In the current work, American researchers studied mouse models in which varying levels, or doses, of protein were produced by tumor cells with one copy of the PTEN gene. They found that expression of the PTEN gene is not the determinant of tumor behavior, but that behavior becomes more aggressive in a dose-dependent manner, that is, aggression increases as level of protein decreases. This new understanding of the natural history of the disease could allow researchers to develop novel clinical strategies to diagnose, treat, and possibly prevent prostate cancer.

The article is available online at http://www.plosbiology.org and will appear in the initial print issue on December 23rd.

“We have shown that prostate cancer development is not just affected by mutation and loss of the PTEN gene but that its progression is dose-dependent on the PTEN protein, which we have measured for the first time,” said Pier Paolo Pandolfi, M.D., Ph.D., the study's senior author. “Two men, each with one PTEN gene left, could have totally different disease outcomes depending on the actual dose of PTEN protein coming from that gene.”
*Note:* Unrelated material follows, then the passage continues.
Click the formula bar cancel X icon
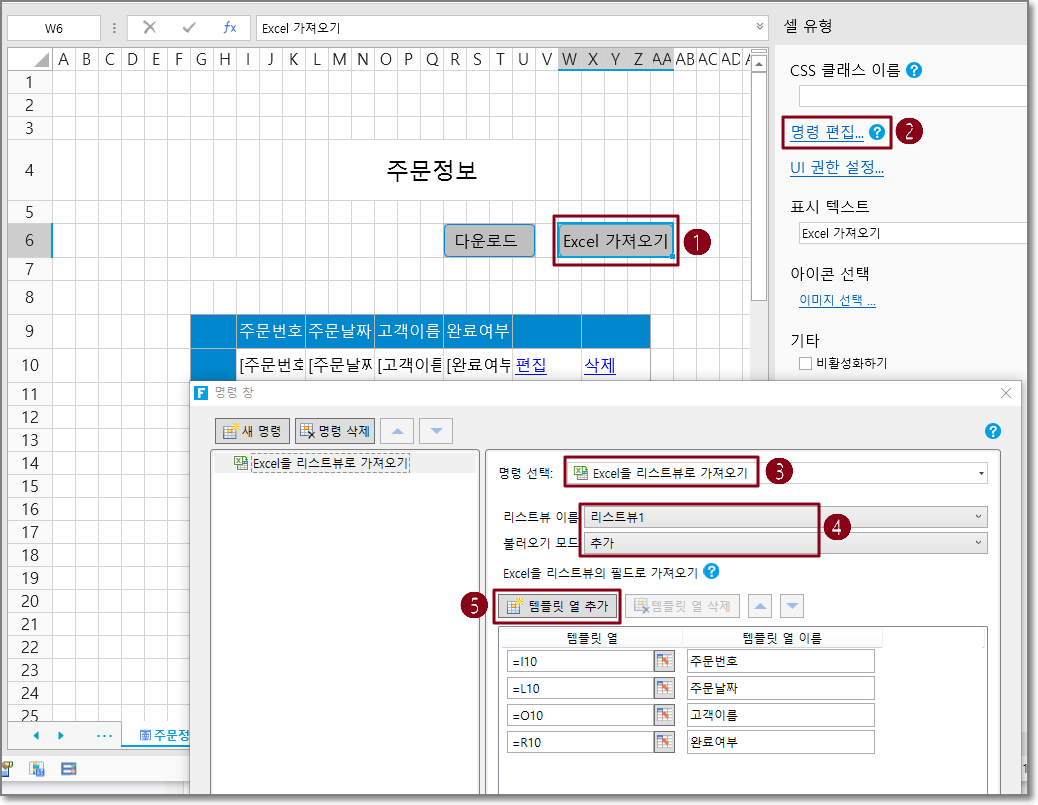 tap(150, 28)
Earlier studies by Pier Paolo Pandolfi and Antonio Di Cristofano had demonstrated that loss of the PTEN tumor suppressor gene in mice is responsible for a variety of malignant tumors. In humans, these were shown to include melanoma and cancers of the breast, prostate, and brain. Although the loss of just one PTEN gene is enough to affect cell signaling, the loss has only been associated with slow-growing, mild lesions in the mouse prostate that are comparable with the early stages of human disease. Therefore, many scientists in the field assumed that one copy of the PTEN gene was sufficient to prevent progression to aggressive cancer, in agreement with the classic definition of tumor suppressor genes.
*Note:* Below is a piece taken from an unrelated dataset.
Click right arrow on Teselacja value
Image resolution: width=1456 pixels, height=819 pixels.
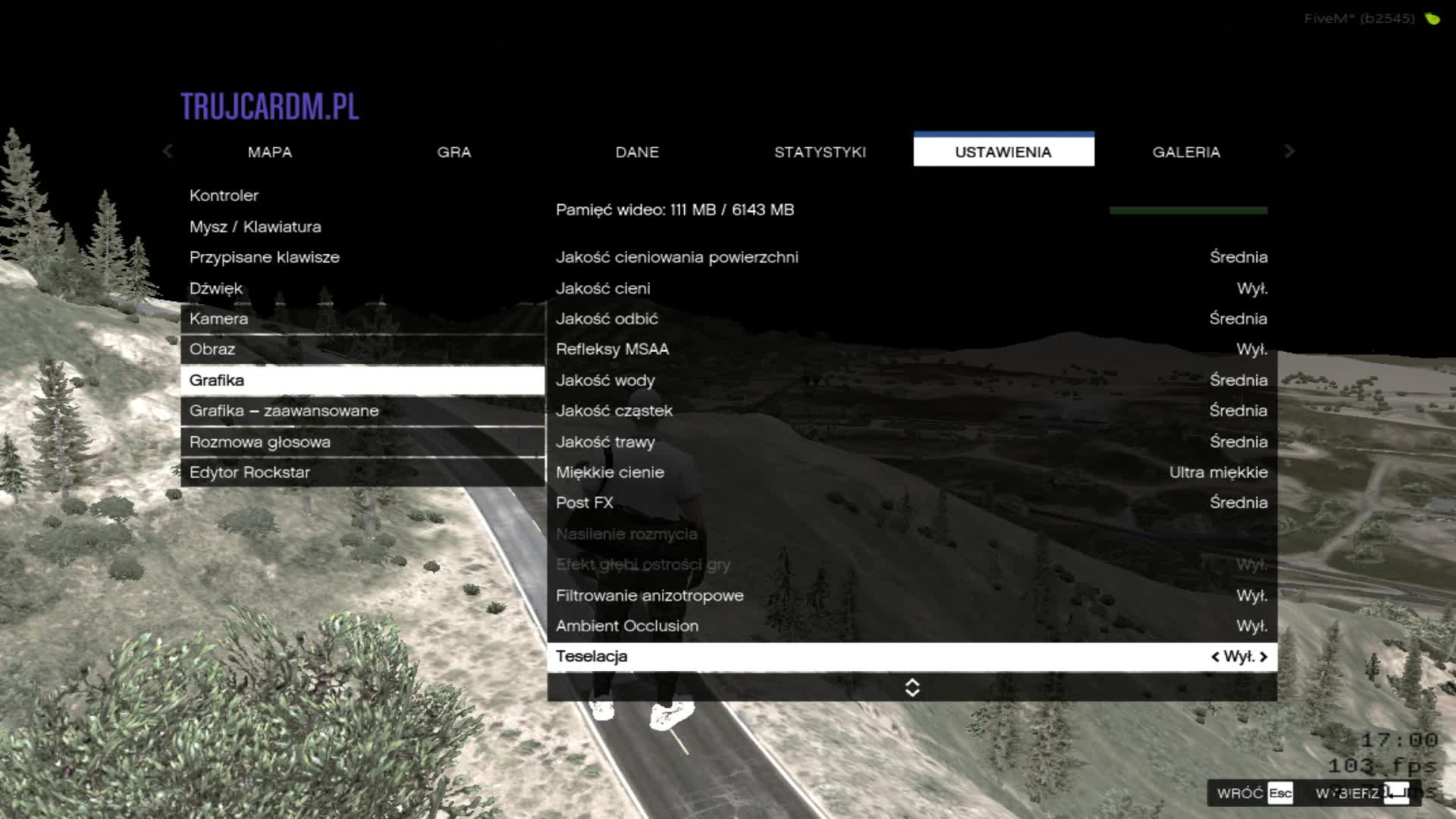[1263, 657]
To test this assumption, two sets of mouse models were generated. In one, the PTEN gene was engineered to be removed completely from the prostate only (whole body deletion cannot be studied because it causes a lethal defect in the embryo). In the second model, mice were engineered to have only one half-active copy of the PTEN gene left (roughly 30 percent protein level).
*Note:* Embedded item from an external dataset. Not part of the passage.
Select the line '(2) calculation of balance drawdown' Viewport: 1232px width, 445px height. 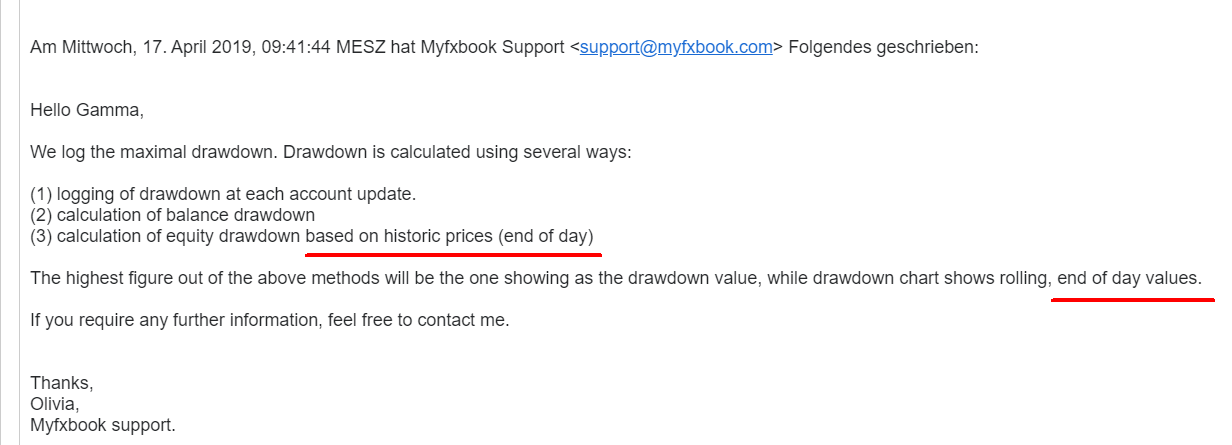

In stark contrast to mice with one gene copy, the mice with no PTEN gene showed aggressive, invasive prostate cancer that developed in just a short period, perhaps suggesting that the major danger in having only one copy of the PTEN gene would be to lose it. However, mice with one half-active gene also developed prostate tumors while those with the fully active copy did not. This refuted the notion that only complete loss of the gene can cause prostate cancer and instead suggests that prostate tumor development correlates closely with the actual PTEN protein level.

“We analyzed the mice at a time when they should have been healthy but instead found massive prostate enlargement and cancer,” explained Lloyd Trotman, Ph.D., first author of the study. “Most importantly, this showed that dropping the PTEN protein dose slightly below the 50 percent level has dramatic consequences for disease progression in just a short period.”

“This study shows the consequences of serial reductions in a critical gene on prostate cancer development and progression,” said Dr. Howard Scher, Chief of the Genitourinary Oncology Service at Memorial Sloan-Kettering, where the work was done. “It shifts the focus from targets of the PTEN gene to the PTEN protein itself. Restoring the function of the gene to stabilize the PTEN level may be clinically beneficial. These findings also show that to understand an individual's prognosis and to optimize the therapeutic approach to an individual patient's tumor, it will be necessary to determine the absolute level of key signaling proteins, and not simply whether the protein is present or absent. Developing these methods is an area of active investigation.”